## Document segment
⁂

Mrs. Offenbacher has been recommended to us by Mr. Fluegge and was interviewed by Mrs. Stewart. She seems very reliable and her statements seem to be correct. She herself is still rather nervous as she had been in prison shortly before she left Germany. She gives the following information:

"I left Germany in June. I went to Lisbon by Airplane and continued the journey by boat. I could not leave Germany before because I had to nurse my sick mother who died in the meantime. I also wanted to bring my aged father with me and we had endless difficulties with our passports.

During the last two years I have continually tried to get information about German war industries. I have reliable information about Munich and its surroundings. I think my information might be valuable for the R.A.F. because during the air attacks on Munich last August and September and again on the 8th of November not a single military object was hit. I have learned since that there were reports outside Germany that the attack was intended for the B.M.W.; if such a plan existed, it failed completely. The objectives hit included: the restaurant Baurngirgl; the residential section in the center of the town; the house of an iron monger, Dandl, whose house is opposite the Sterneckerbrau where the Nazi party had its first meeting place. If the Brau was the aim it was a close miss. In Munich several bombs fell in the Englisch Garten and the Bavaria Ring.

⁂

## Raw data
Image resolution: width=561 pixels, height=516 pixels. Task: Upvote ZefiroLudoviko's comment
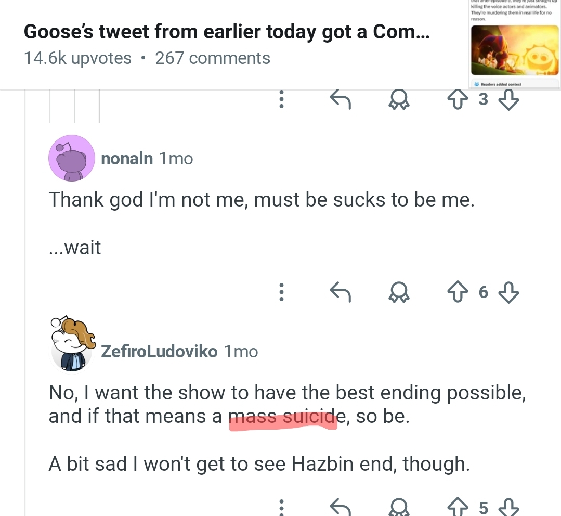pyautogui.click(x=458, y=507)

⁂

## Assignment
In the account of Mrs. Offenbacher's interview, whose house opposite the Sterneckerbrau was hit during the air attacks on Munich?

## Answer to this exercise
The house of an iron monger named Dandl.